* [ACTIVITY]:
Of the entries below, restate word for word only the section that runs from the line with "Task: Click the Authenticate" to the line with "Given: Replace seat", counting both ends.

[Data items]
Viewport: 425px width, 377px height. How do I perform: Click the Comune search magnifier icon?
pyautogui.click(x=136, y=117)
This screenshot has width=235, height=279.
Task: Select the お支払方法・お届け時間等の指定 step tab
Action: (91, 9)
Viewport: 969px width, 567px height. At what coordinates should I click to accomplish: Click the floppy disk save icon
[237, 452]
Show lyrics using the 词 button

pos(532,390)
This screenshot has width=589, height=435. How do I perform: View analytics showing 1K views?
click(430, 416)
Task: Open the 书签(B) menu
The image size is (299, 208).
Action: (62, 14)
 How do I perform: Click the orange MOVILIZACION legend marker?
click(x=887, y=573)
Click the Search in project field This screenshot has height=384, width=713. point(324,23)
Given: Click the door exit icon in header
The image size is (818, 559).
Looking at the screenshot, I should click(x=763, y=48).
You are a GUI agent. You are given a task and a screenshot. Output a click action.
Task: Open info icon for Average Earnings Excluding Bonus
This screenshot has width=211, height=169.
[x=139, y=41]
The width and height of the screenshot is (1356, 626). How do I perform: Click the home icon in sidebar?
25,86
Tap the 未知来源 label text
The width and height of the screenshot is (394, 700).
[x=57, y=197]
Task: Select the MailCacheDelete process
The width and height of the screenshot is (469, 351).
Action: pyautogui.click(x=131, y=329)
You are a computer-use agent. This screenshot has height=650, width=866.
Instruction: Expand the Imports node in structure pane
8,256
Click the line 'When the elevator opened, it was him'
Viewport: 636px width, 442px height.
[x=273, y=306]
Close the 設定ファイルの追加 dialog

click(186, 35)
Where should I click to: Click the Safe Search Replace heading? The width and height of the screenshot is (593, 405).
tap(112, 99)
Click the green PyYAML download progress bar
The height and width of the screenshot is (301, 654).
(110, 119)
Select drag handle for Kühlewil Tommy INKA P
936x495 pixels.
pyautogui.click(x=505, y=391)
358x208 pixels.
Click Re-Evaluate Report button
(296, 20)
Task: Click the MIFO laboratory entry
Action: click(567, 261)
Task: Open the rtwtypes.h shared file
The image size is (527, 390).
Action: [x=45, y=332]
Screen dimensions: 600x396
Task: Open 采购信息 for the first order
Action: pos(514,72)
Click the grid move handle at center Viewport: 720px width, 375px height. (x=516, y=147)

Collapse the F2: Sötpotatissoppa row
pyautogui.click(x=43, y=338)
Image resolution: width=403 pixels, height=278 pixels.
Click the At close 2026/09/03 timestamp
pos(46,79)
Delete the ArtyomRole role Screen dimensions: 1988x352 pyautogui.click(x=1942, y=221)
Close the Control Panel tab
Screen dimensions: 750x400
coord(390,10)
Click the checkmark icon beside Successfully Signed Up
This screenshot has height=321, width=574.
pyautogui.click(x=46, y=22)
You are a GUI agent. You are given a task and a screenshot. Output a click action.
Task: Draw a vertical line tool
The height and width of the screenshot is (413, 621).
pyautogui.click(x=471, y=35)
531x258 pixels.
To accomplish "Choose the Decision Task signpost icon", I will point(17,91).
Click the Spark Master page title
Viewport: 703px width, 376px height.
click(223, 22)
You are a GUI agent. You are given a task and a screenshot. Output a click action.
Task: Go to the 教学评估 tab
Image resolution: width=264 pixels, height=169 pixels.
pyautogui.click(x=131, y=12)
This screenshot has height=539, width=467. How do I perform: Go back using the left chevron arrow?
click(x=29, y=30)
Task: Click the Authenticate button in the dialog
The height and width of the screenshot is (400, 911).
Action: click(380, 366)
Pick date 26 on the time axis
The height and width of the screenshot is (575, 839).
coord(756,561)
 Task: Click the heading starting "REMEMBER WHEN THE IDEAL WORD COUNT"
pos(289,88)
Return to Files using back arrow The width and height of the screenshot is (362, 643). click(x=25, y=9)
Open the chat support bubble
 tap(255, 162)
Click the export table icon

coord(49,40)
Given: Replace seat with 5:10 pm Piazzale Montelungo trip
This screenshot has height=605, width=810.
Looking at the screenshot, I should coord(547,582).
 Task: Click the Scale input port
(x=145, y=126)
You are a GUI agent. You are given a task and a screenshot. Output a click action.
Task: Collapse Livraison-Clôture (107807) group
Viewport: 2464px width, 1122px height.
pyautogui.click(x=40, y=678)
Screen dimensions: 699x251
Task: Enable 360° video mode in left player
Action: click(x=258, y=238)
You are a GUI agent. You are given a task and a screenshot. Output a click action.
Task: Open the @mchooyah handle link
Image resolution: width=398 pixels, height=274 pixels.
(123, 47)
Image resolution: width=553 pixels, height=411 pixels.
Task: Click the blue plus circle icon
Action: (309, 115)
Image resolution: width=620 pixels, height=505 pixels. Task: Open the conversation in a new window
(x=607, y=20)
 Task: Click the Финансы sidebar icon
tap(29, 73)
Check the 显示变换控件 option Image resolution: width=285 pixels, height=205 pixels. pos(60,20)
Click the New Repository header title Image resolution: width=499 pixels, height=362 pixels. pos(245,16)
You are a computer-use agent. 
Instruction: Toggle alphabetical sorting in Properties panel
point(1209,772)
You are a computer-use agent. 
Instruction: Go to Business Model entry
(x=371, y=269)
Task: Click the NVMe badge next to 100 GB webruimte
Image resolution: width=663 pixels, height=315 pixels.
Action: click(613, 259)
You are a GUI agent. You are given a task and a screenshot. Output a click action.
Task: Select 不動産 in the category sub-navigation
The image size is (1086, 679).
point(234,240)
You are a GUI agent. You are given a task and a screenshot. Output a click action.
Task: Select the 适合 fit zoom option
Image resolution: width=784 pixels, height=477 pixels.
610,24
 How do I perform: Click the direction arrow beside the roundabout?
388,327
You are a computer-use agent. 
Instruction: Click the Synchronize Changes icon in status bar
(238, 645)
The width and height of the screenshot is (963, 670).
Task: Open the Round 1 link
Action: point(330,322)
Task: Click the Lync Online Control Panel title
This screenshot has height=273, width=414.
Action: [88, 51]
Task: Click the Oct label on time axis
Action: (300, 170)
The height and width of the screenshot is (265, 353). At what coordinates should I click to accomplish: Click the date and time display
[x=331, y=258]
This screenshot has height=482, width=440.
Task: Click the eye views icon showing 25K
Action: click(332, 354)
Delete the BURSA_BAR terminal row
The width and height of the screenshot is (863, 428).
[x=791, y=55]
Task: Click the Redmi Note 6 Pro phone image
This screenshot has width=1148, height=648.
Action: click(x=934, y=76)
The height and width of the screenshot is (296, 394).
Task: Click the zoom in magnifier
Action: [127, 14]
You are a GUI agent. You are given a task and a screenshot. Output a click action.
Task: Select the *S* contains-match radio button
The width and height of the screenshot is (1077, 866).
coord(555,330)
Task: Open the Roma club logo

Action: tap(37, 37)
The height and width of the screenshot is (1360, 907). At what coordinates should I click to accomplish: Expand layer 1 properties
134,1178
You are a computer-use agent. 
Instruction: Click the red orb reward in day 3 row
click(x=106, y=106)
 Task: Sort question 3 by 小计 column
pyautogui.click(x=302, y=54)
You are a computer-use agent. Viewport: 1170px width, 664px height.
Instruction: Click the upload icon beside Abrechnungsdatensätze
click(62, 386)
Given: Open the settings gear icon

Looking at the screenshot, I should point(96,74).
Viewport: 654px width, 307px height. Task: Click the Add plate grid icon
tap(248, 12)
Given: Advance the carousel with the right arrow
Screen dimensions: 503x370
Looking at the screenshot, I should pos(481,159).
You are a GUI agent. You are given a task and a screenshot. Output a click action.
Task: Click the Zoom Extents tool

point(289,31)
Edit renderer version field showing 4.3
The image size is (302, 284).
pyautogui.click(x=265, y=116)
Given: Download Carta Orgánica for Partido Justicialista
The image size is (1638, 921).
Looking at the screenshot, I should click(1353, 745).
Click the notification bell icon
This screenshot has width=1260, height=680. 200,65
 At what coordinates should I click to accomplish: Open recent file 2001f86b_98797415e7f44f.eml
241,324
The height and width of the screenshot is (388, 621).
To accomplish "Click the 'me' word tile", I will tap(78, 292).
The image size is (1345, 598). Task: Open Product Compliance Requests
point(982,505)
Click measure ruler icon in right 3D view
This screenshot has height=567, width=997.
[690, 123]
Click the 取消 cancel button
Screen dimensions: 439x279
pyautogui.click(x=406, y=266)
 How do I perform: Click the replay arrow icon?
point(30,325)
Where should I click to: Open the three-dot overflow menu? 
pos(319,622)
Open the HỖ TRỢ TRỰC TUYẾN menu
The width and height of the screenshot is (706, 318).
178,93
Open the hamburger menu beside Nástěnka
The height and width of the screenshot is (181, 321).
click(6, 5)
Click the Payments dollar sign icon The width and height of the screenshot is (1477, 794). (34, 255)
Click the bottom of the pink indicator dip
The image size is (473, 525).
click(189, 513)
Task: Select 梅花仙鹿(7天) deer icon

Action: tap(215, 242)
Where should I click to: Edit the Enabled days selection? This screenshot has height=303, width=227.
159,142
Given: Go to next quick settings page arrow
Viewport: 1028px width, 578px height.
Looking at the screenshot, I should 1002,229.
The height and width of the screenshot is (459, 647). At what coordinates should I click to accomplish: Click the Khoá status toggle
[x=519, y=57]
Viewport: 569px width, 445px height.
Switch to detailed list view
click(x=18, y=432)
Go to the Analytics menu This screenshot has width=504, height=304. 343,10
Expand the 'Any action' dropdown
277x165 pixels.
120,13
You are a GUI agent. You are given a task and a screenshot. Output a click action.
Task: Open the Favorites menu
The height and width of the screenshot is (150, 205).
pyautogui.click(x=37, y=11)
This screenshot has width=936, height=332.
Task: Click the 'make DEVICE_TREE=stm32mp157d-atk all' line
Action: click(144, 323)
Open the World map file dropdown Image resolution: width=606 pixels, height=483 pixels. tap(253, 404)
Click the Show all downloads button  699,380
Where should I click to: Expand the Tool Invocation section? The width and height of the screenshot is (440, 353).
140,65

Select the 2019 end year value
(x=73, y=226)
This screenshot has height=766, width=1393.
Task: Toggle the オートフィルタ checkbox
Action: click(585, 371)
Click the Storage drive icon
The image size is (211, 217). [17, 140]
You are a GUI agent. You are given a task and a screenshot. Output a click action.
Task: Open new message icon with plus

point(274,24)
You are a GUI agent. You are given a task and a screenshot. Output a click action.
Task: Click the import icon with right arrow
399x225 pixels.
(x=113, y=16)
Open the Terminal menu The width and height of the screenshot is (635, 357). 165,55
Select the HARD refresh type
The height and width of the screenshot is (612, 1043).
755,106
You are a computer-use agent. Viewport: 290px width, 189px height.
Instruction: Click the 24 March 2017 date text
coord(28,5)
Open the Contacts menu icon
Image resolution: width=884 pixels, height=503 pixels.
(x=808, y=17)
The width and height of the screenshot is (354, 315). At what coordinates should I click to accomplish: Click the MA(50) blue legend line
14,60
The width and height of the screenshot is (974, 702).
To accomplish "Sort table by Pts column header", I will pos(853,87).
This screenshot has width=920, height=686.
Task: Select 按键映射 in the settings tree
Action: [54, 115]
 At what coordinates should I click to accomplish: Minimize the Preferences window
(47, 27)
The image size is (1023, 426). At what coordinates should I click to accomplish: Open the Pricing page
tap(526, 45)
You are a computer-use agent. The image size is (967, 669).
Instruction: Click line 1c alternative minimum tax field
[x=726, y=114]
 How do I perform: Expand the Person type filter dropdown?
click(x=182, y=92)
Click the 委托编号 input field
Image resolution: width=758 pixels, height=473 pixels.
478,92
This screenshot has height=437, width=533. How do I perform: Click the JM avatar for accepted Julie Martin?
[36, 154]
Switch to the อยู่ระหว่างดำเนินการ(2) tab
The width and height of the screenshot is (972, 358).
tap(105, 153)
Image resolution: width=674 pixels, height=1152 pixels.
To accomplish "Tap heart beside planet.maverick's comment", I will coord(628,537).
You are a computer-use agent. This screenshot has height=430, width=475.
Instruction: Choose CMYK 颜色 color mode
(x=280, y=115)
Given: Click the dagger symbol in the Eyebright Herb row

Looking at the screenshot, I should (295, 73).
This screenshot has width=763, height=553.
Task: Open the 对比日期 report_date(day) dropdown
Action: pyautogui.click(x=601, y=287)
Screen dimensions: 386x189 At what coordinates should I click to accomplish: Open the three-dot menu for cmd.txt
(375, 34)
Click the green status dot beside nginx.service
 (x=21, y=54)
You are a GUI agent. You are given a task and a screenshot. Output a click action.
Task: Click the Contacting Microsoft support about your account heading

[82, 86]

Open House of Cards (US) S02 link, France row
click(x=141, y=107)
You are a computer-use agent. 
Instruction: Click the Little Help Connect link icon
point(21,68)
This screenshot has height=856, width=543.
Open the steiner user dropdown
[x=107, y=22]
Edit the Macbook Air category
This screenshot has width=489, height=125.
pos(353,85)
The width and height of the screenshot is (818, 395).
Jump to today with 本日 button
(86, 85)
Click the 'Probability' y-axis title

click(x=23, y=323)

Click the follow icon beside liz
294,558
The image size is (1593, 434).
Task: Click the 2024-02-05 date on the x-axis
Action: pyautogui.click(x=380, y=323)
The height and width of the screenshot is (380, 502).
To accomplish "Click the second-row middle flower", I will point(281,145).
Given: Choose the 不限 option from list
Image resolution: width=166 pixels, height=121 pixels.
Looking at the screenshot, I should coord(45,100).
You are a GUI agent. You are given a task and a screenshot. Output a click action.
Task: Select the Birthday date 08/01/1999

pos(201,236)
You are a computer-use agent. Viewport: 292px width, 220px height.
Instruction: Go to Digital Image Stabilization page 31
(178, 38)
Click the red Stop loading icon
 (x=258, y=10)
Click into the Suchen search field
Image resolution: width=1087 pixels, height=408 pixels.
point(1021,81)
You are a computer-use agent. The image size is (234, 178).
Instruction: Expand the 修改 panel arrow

* [RESPONSE AREA]:
Task: Click the Authenticate button in the dialog
The height and width of the screenshot is (400, 911).
Action: click(380, 366)
Pick date 26 on the time axis
The height and width of the screenshot is (575, 839).
coord(756,561)
 Task: Click the heading starting "REMEMBER WHEN THE IDEAL WORD COUNT"
pos(289,88)
Return to Files using back arrow The width and height of the screenshot is (362, 643). click(x=25, y=9)
Open the chat support bubble
 tap(255, 162)
Click the export table icon

coord(49,40)
Given: Replace seat with 5:10 pm Piazzale Montelungo trip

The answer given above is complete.